What you need to know about Alzheimer's disease
Some facts about Alzheimer's Disease
By Jim Huinink (with sources, as indicated below)
- Approximately 5 million Americans suffer from Alzheimer's Disease, according to the best estimates.
- Damage to the brain can begin as early as 10 or 20 years before any symptoms begin to manifest. Using brain imaging, these early signs are beginning to be tracked but there is still much research to be done.
- To a degree, individuals' risk of contracting Alzheimer's can be reduced through keeping the mind nimble and exercising memory.
- Other studies have shown that social activity is also beneficial in combating Alzheimer's Disease.
- There is some divergence of opinion when it comes to Alzheimer's and gender but a 2008 report put the risk ratio at 1:6 for women compared to 1:10 for men. The same magazine also reported that risk factors for each gender were different, with depression a contributing factor for woman and stroke the primary indicator for men. Read the report.
- Prevalence over the age of 65. A US survey in 2010 pegged the percentage of those with Alzheimer's at one in eight or 13%.
- Denial and defensiveness common reactions of family members. "For families, it's a real struggle if a mother who was always sweet now wants control over everything and gets angry if she can't get it," according to Lynn Gallagher of Toronto's Family Service Association.
- Every day 1200 people are diagnosed with Alzheimer's Disease, according to Alzheimer's Reading Room. Approximately 100 Canadians every day are also diagnosed.
- Over 50% of Canadians' lives are affected by Alzheimer's Disease, in one way or another.
- Snoezelen therapy is still regarded as a worthwhile stimulant to reduce the risk of Alzheimer's Disease.
Alzheimer's Disease was named in the early 20th century by Dr. Alois Alzheimer, a German psychologist and neuropathologist, Alzheimer diagnosed alterations in the brain tissue of an autopsied patient, who had suffered from symptoms including memory loss and unpredictable behaviours. Significant findings of his examination were the presence of amyloid plaques and neurofibrillary tangles. Today, these are two of the three most prevalent features of Alzheimer's Disease, along with a loss of connection between brain neurons (nerve cells).
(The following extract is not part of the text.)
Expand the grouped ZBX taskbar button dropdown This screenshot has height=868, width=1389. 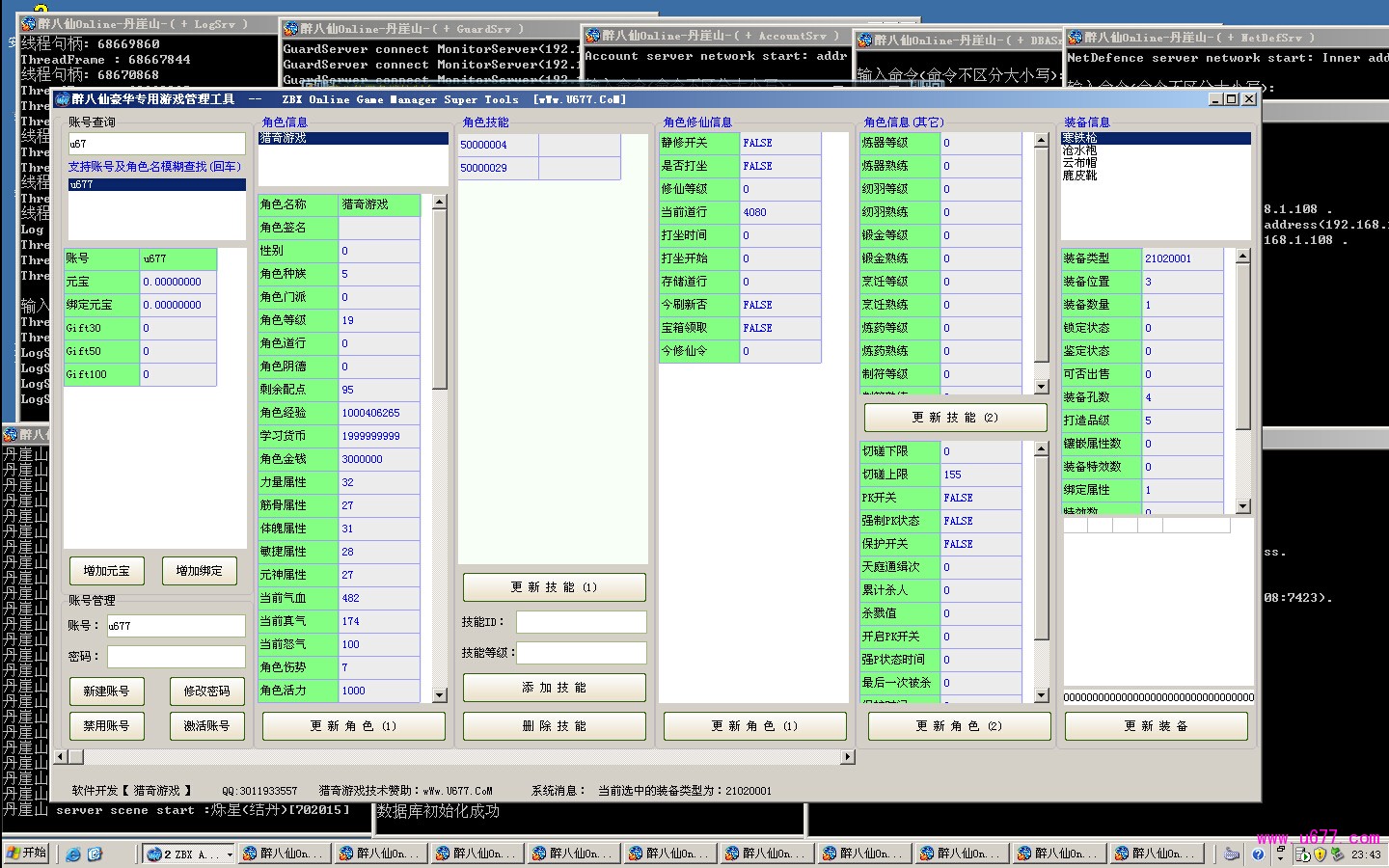pyautogui.click(x=230, y=854)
Alzheimer's Signs and Symptoms
According to the US body, The National Institutes of Health, memory problems at a young or middle age may indicate a propensity of Alzheimer's Disease. People with more memory problems than others may have a condition called amnestic mild cognitive impairment (MCI). A higher percentage of people with MCI go on to develop Alzheimer's Disease than those without MCI.
Brain imaging and biomarker studies can be used to diagnose early stage Alzheimer's in those with MCI or a family history of Alzheimer's. As of 2011, this is an indication of our deepening understanding of the disease and progress toward treatment and a cure. Read more about Alzheimer's signs and symptoms.
The causes of Alzheimer's Disease are still not well understood. But it is thought that the disease arises as a result of a mix of causes that includes genetics, the environment and lifestyle choices. It is thought that Alzheimer's affects aging people more than the rest of the population because of atrophy as well as inflammation and the increased production of free radicals.
But as with so much related to this disease, there is still much research needed to fully understand this disease and implement proper prevention, treatment and cures.